» Excerto do texto
▶

Acho que convinha, nestes momentos, reflectir um pouco e tentar perceber o que é o racismo. Porque muitas vezes, confunde-se racismo com nazismo com com discriminação (para mais, e para, a meu ver, um pouco menos).
Vamos por partes, e começando pela diferença entre nazismo e racismo, e o Daniel Oliveira tem um bom artigo recente no Expresso onde explica, com dados e estatísticas para quem esteja de mente aberta para tentar perceber, porque é que Portugal, em geral obviamente e não na globalidade e totalidade, e comparando com outros países da Europa, é um país racista. Racismo não é querer eliminar todas as pessoas de outras raças, como tentou fazer Hitler, apesar de ser um requisito-base para sentir essa vontade. Racismo é o sentimento base. Racismo é simplesmente achar que uma pessoa, apenas por ser de outra raça ou etnia, é inferior em alguma qualidade, seja civilidade, inteligência, jeito para alguma coisa, etc. Isso é racismo.

◀

» Dados a analisar

▶

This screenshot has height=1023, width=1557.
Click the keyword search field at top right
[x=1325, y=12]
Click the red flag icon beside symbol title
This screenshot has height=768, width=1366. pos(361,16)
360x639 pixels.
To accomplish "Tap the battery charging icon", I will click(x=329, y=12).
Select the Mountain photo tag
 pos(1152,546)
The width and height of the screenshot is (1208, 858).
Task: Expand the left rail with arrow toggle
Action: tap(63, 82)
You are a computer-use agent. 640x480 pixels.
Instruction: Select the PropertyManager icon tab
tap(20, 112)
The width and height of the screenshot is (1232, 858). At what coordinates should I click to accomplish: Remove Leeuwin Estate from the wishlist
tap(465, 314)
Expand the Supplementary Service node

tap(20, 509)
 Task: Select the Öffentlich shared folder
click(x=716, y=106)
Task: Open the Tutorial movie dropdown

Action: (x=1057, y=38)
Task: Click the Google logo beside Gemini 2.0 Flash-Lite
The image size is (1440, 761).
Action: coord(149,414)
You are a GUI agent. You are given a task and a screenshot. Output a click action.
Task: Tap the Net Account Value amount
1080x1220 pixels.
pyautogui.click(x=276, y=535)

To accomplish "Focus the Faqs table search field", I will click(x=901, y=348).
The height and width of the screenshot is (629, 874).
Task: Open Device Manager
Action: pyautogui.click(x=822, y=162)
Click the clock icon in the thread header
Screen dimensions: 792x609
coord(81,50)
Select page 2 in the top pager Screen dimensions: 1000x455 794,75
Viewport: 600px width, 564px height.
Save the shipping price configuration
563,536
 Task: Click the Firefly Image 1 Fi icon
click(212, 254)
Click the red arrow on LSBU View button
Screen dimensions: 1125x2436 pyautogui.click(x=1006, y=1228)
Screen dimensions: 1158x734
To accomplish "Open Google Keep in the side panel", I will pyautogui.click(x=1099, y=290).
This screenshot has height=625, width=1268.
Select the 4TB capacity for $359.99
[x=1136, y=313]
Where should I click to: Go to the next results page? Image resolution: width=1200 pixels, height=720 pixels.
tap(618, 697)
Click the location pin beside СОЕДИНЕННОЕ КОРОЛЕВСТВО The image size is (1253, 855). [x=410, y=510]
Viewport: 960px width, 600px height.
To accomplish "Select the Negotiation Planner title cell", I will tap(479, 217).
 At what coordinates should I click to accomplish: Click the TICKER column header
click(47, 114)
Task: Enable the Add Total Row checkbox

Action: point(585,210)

◀

Transcreva, por favor, a parte do texto sobre racismo que começa em "Vamos por partes, e" e termina em "Isso é racismo.".

» Solução abaixo
Vamos por partes, e começando pela diferença entre nazismo e racismo, e o Daniel Oliveira tem um bom artigo recente no Expresso onde explica, com dados e estatísticas para quem esteja de mente aberta para tentar perceber, porque é que Portugal, em geral obviamente e não na globalidade e totalidade, e comparando com outros países da Europa, é um país racista. Racismo não é querer eliminar todas as pessoas de outras raças, como tentou fazer Hitler, apesar de ser um requisito-base para sentir essa vontade. Racismo é o sentimento base. Racismo é simplesmente achar que uma pessoa, apenas por ser de outra raça ou etnia, é inferior em alguma qualidade, seja civilidade, inteligência, jeito para alguma coisa, etc. Isso é racismo.